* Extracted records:
┄┄┄┄┄┄┄┄┄┄┄┄┄┄┄┄┄┄┄┄
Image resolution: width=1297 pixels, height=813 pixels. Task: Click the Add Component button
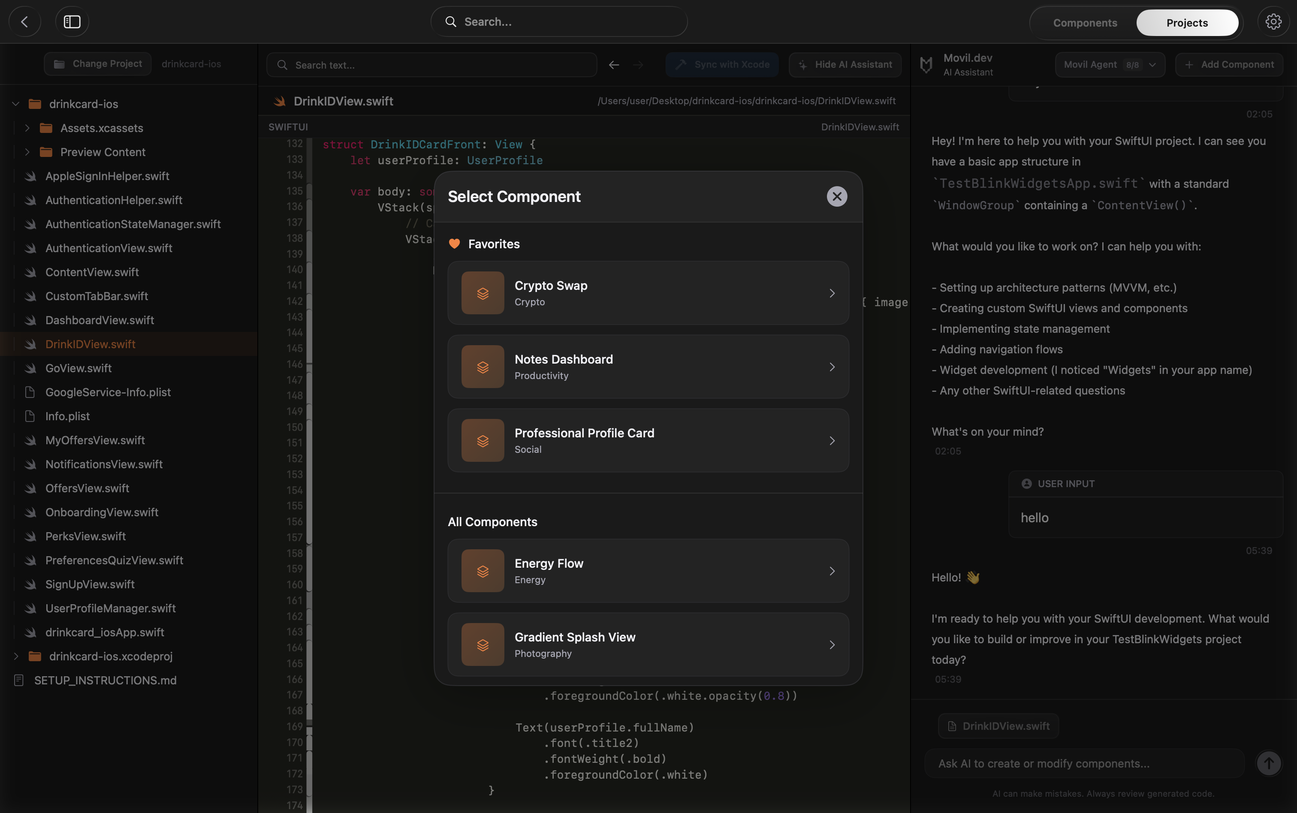click(x=1229, y=64)
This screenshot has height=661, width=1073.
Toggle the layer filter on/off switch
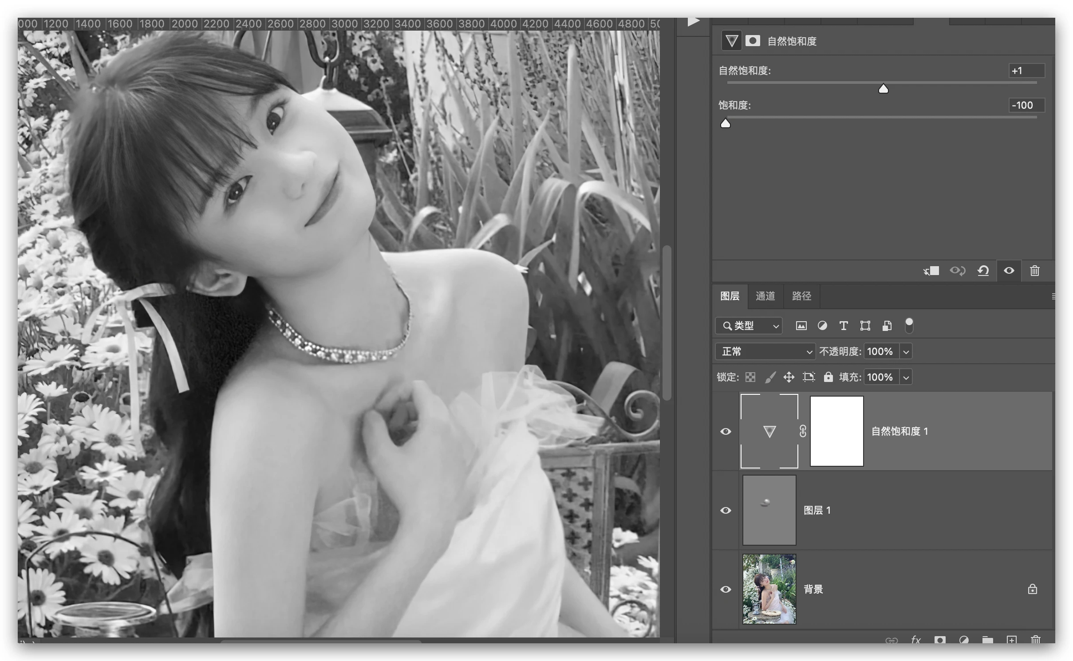[x=909, y=325]
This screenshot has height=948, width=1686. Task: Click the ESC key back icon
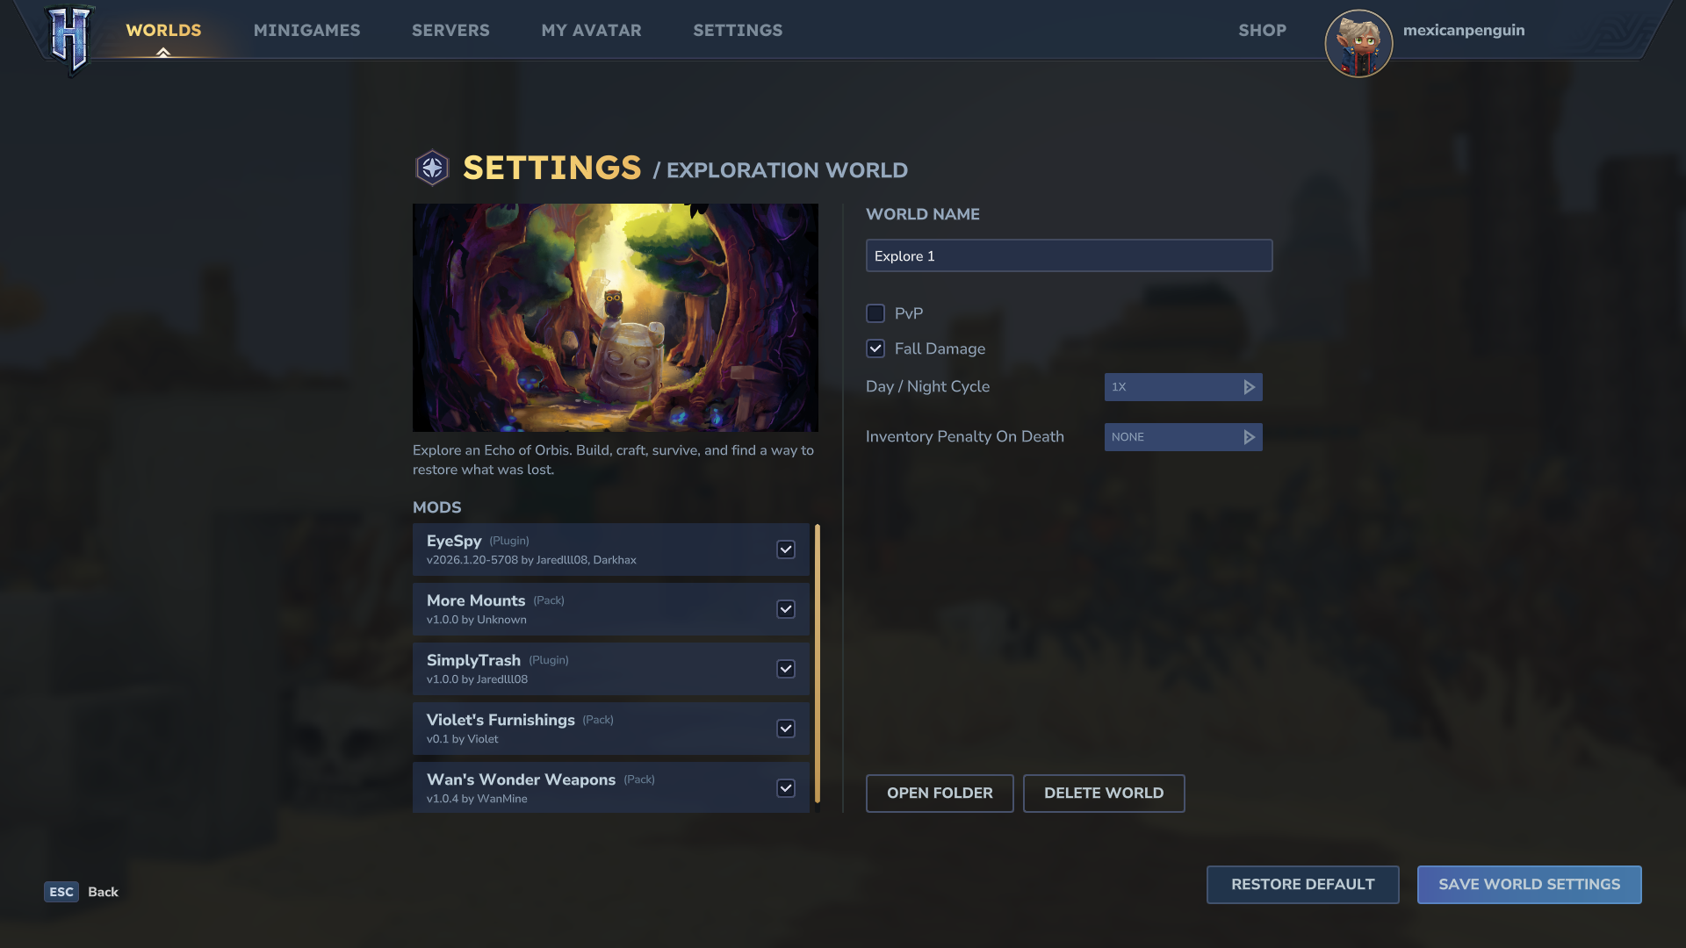click(x=61, y=892)
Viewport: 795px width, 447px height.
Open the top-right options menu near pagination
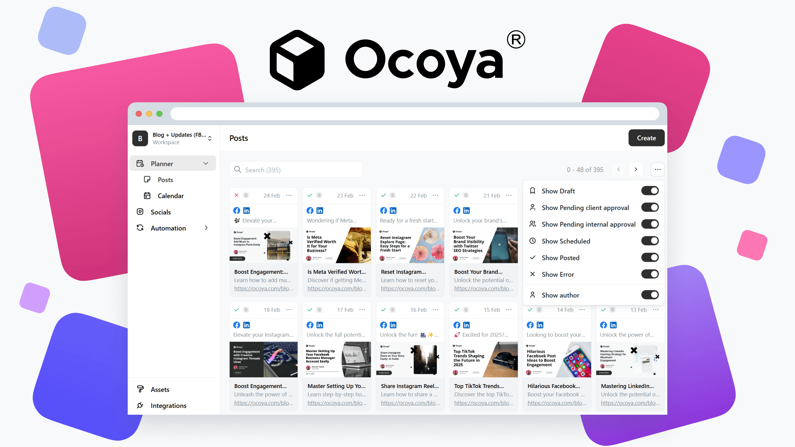point(658,169)
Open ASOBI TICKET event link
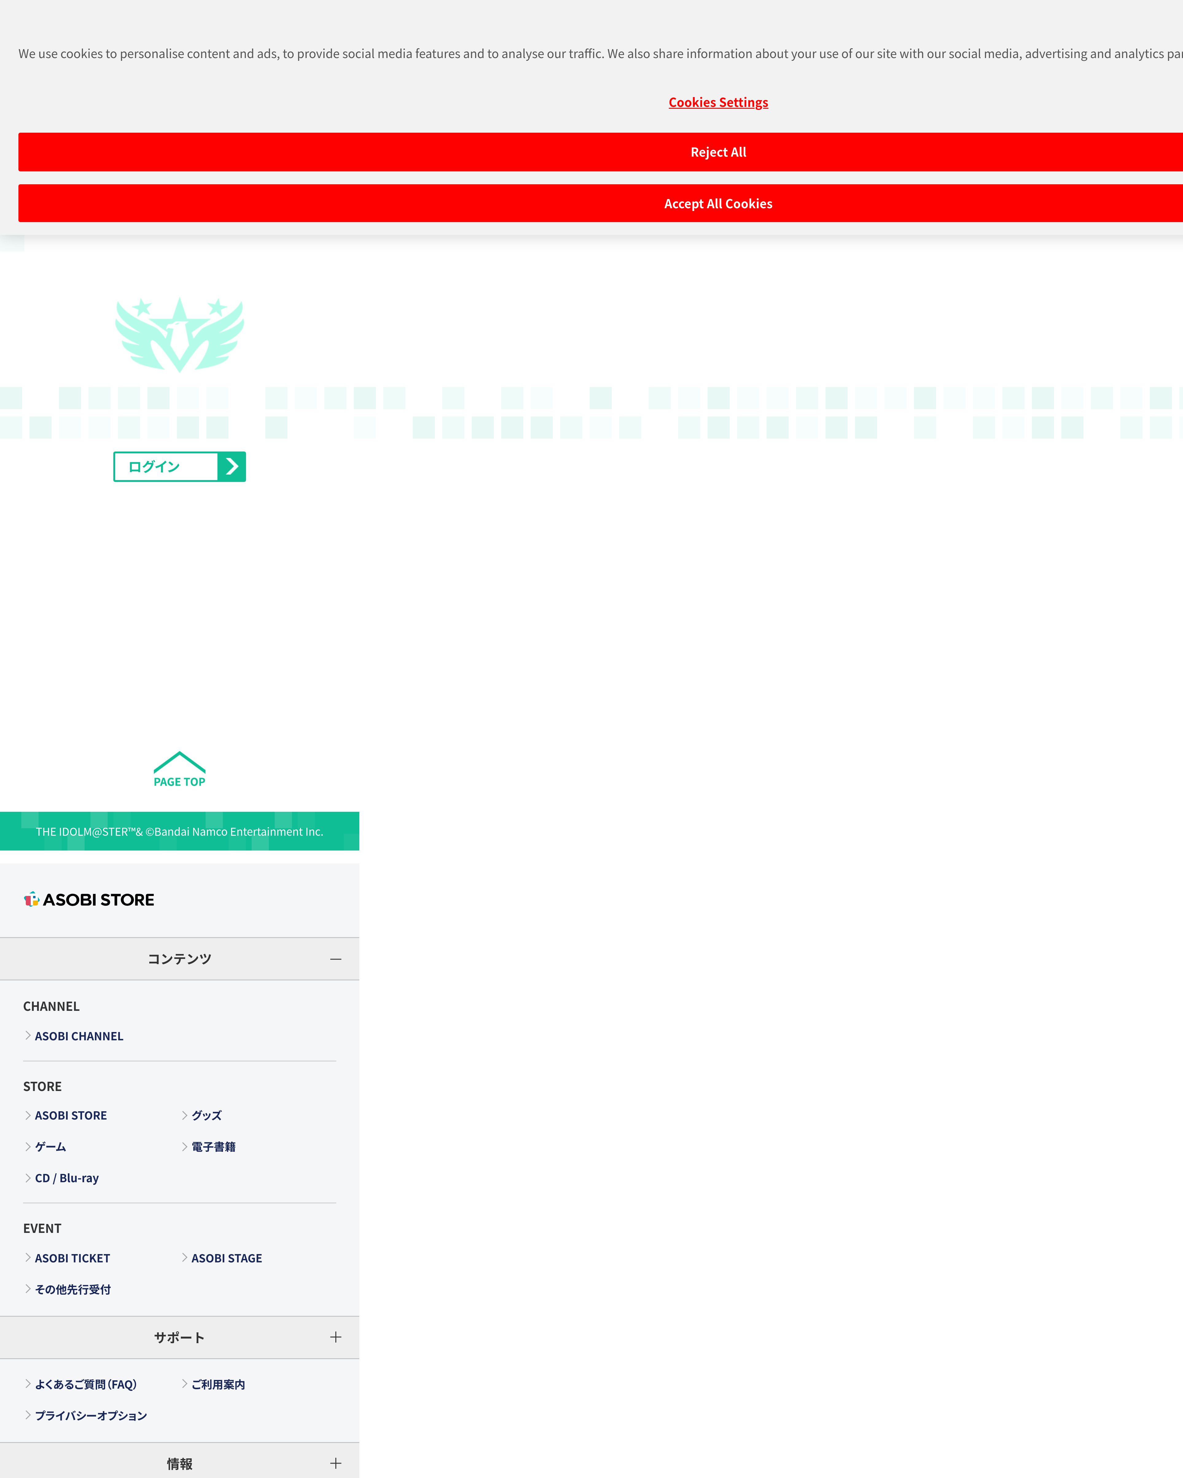 72,1259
┄┄┄┄┄┄┄┄┄┄┄┄┄┄┄┄┄┄┄┄
* DIRECTIONS: Leave the pictures out, and retype exactly the lines from the one containing "Open the top-right" through the last line of the entries above, both included.

* TASK OUTPUT:
Open the top-right options menu near pagination
point(658,169)
Open ASOBI TICKET event link
 72,1259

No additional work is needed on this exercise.